Wednesday, August 31, 2011

August 31 Riff: All for Haimish

In yesterday’s New York Times, David Brooks wrote an article describing the Yiddish word haimish.  Haimish is the qualities associated with an unpretentious warm environment in which you feel relaxed.  Brooks argues that the fancier or more elegant an establishment—be it a restaurant or a hotel—is the less likely it is to be haimish.  As he puts it, “Often, as we spend more on something, what we gain in privacy and elegance we lose in spontaneous sociability.” 

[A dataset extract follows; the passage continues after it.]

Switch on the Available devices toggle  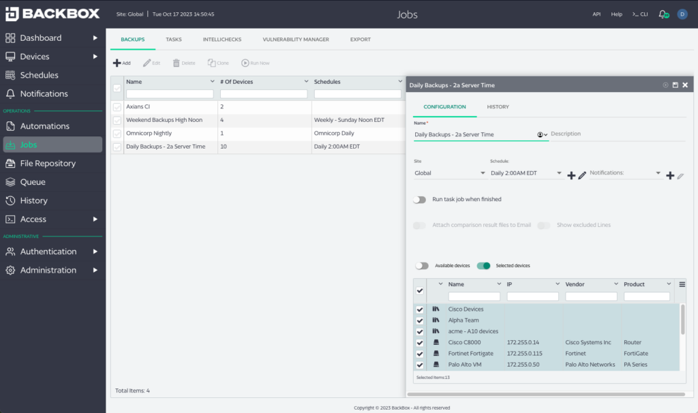422,266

In the last few years, Duke School has moved into a nicer, prettier and, dare I say it, more elegant campus.  In lots of other ways we have become more professional—online forms, weekly centralized communications and a myriad of other advances.  However, as a school and a community haimish remains important to us.  Learning, dialogue between teacher and parent, and a love of school happen more easily when everyone is comfortable.  In lots of ways, Duke School is dedicating itself to haimish this year.  Having teachers and parents read the same book this summer was to help strengthen the community.  Writing a school song was meant to build community.  Encouraging attendance at sporting events, fall festival, and the end-of-year party all help build a haimish culture.  Further, Sandy and David will be holding coffees so you can talk with and feel more comfortable with them.  All for haimish.

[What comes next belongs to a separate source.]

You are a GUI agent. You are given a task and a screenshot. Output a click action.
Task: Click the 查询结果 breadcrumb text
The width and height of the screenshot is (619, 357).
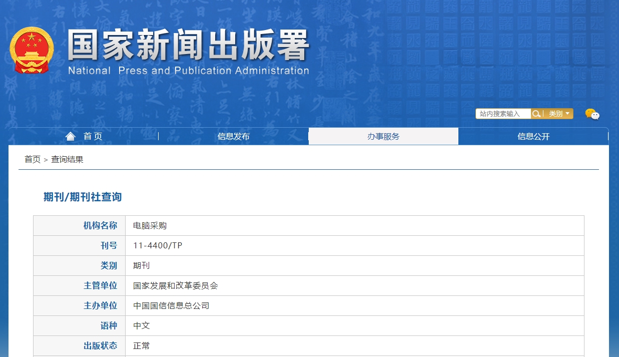point(67,159)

We will never get the balance between growth and haimish exactly right.  However, as glad as I am about Duke School’s improvements, I do not want our sense of community to lessen.  Help continue to strengthen Duke School’s sense of community.    

Friday, August 26, 2011

Reflection for August 26

Today started with the welcome back assembly, complete with our dragon mascot.  After the assembly, I visited a kindergarten class, where a new student introduced herself to me.  She mentioned that she had seen me at the assembly and then stated, “at first the dragon scared me, but I remembered I was good at making friends so I gave him a high five and shook his hand.”  That is bravery and that is the kind of problem solving I wish for all of our students.    

Riff: August 26

For those who don’t know, Duke School adopted a new school song last year--written by the class of ’15 in response to a contest.  After a summer of not hearing the song, I heard it twice in the last two days--today at the welcome back assembly and most wonderfully at the conclusion of the PSO meeting last night.  It was great seeing our core volunteers join to share in the Duke School spirit.  

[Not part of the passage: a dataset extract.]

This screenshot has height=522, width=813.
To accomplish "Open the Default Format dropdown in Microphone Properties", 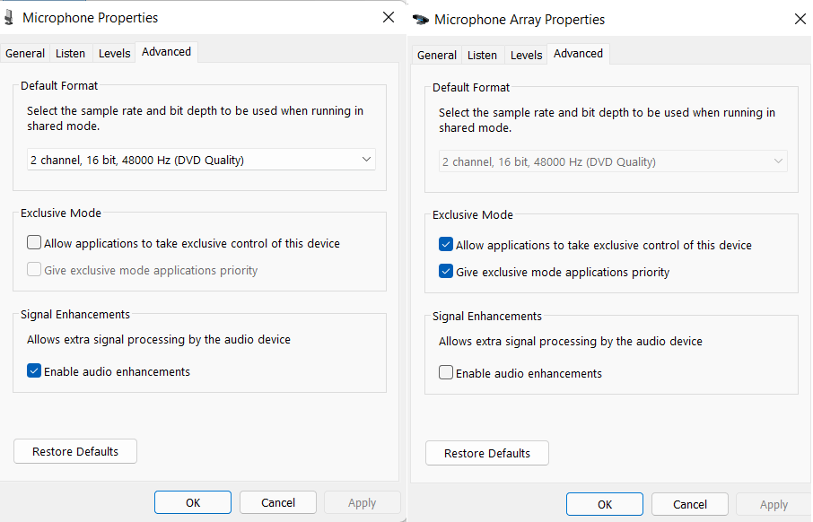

Clearly the song is important to me (and I would argue), to the students and at least some parents.  Why?  In many ways, the school song helps create community.  It is something that Duke School’s community shares uniquely among themselves.  It helps draw us together in spirit and emotion which is important.  And it does this without demonizing others.  Often symbols that draw communities together do it by condemning another group.  Because I root for the Yankees, I hate the Red Sox, by definition.  A school song leaves no enemies, it just creates friends.  

See the lyrics of the school song below and hear the Duke School community singing it.  

Thursday, August 25, 2011

Reflection for August 24

Reflection for August 24:  On school’s first day do I focus on earthquakes and hurricanes or rather beginnings.  I chose beginnings.  The campus was alive again with energy and enthusiasm.  Classes from 1—8 were greeting and getting to know one another.  I asked a 7th grader how today was and she responded, “I learned so much, my head hurts.”  

My wish for the year: May all of our students’ heads hurt from so much knowledge and may all the hearts grow from gaining so much wisdom.  

Reflection for August 23

As a new year starts I am trying to use my blog in different ways.  My plan for this year is to write more often, two to three times a week, and to employ different types of entries.  Most regularly I hope to write a brief reflection, almost a tweet, though perhaps longer than 140 characters.  The second type of piece will be a riff, brief thoughts and conclusions about a reflection.  The third type will be a traditional magazine article piece about once a month.

Reflection for August 23:  It was great seeing students and parents reuniting after summer.  Children calling out to one another; parents with large smiles and big hellos.  Anticipation is running high and everyone is rejuvenated, looking forward to a great year.  This is one reason schoolwork is so rewarding.